DATASET ENTRIES |
** Begin **

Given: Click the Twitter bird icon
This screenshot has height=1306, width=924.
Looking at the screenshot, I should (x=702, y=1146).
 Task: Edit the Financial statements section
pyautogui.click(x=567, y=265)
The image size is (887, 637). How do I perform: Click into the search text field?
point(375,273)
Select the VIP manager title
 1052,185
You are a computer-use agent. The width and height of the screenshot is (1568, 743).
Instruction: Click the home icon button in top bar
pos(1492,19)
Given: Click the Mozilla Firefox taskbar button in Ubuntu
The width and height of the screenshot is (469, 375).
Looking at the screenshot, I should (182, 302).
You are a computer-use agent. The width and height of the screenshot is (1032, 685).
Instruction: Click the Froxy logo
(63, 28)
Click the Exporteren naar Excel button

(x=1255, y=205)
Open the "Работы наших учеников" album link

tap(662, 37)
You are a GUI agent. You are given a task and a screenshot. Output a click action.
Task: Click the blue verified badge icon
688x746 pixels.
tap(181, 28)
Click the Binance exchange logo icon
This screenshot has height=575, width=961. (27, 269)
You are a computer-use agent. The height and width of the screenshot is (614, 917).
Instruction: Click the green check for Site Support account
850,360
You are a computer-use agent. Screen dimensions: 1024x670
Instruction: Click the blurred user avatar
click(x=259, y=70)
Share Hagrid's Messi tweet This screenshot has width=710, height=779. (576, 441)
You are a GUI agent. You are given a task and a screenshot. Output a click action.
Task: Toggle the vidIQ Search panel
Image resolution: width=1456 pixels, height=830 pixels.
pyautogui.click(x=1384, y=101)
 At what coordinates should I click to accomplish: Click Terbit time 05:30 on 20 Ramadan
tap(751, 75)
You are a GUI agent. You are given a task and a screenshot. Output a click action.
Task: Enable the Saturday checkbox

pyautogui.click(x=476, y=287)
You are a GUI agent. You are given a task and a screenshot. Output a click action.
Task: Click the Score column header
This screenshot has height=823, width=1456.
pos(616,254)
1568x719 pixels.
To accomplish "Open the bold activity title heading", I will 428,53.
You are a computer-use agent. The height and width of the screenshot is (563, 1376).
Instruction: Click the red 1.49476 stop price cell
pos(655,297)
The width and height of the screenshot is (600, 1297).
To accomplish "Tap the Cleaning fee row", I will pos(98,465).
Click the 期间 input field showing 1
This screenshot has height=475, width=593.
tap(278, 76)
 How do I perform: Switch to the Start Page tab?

** End **

PROBLEM | Extract every line of the records that contains the word "This" and copy each one in full.

PROBLEM SOLUTION |
This screenshot has height=1306, width=924.
This screenshot has height=575, width=961. (27, 269)
Share Hagrid's Messi tweet This screenshot has width=710, height=779. (576, 441)
This screenshot has height=823, width=1456.
This screenshot has height=475, width=593.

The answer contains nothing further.